Acaciosa is one of perfumery’s greatest floral perfumes. It was released in 1924 and remains one of the most beautiful, lush jasmine and rose fragrances ever.
In Bottle: A big floral bouquet of jasmine and rose with a slight hint of amber.
Applied: Jasmine and rose are the stars here and the major players throughout the entire fragrance. The instant Acaciosa is applied you will smell these two principle notes that have endured the test of time and have continued to appear together in some of the fragrance world’s most popular classics and contemporary fragrances. Acaciosa does jasmine and rose proud because it plays up their authentic beauty and blends them together so well that a sniff of Acaciosa tells you immediately that you’re smelling a fantastic floral. There’s no real debate to be had, you’re smelling history and you’re smelling a floral perfume as it should be. Right from the start, into the middle, and down into the base you get jasmine and rose mingling together in a gorgeous medley. There’s a faint hint of sweetness and a jolt of tart pineapple that serves to deepen this fragrance with its mostly heady floral bouquet. The base intensifies with a warm amber quality. This amber note is present during the opening and midstages but doesn’t become too strong until you reach the base.

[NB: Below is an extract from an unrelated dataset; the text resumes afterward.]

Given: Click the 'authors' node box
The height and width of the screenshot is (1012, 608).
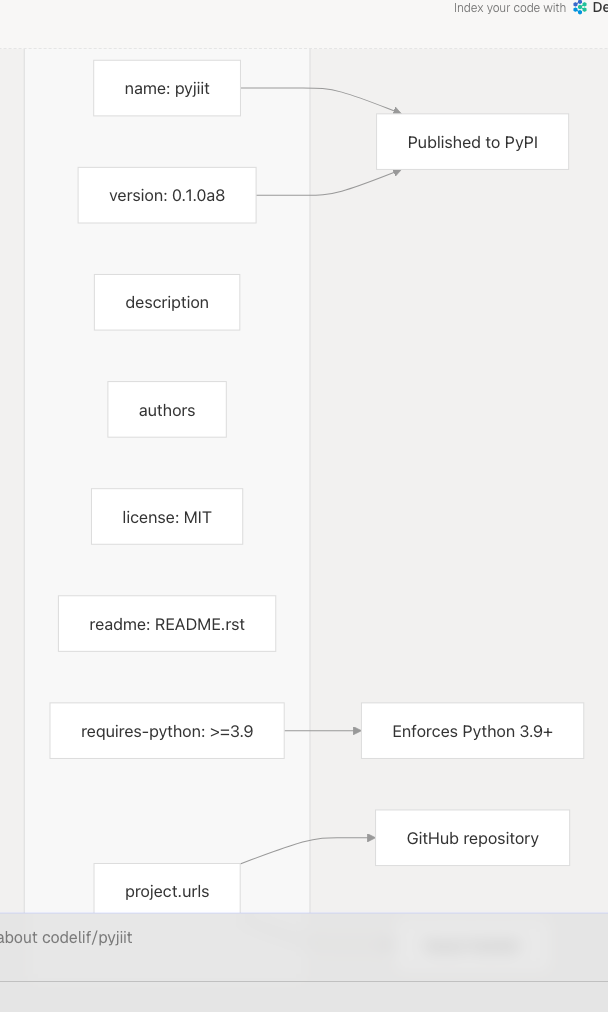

Extra: Caron has a fountain version of Acaciosa available for those of you who wish to experience the full on artistry of this fragrance. One of these days I’d like to see a Caron fragrance fountain for myself.

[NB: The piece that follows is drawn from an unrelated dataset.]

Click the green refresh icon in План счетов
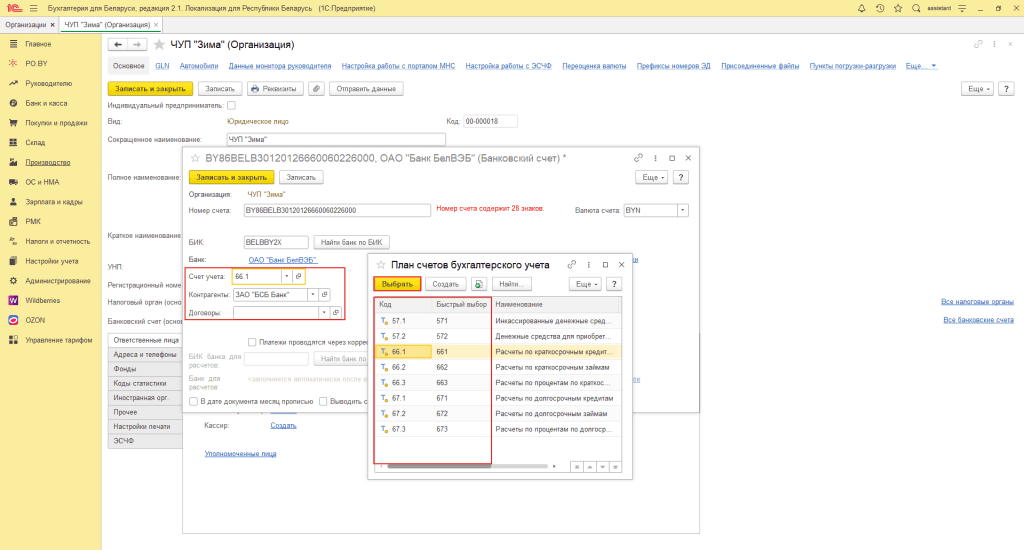1024x550 pixels. point(480,284)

Design: The bottle pictured above is from a vintage ad dating back to the 1930s when Acaciosa was a bit easier to find. It’s a shame this fragrance is so exclusive now. I have yet to hold or even see more than a small sample of this stuff but everything Caron made back in its hey day looks beautiful.
Fragrance Family: Classic Floral
Notes: Orange flower, pineapple, jasmine, rose, amber.
I have no idea and no way to tell how old the decant of Acaciosa I have is. We can only take a blind stab in the dark that it is a vintage that could have been from the 40s, but even then we can’t be quite sure. So take the dating of my sampler with a grain of salt since I can’t guarantee its accuracy.
Reviewed in This Post: Acaciosa, ~1940, Parfum.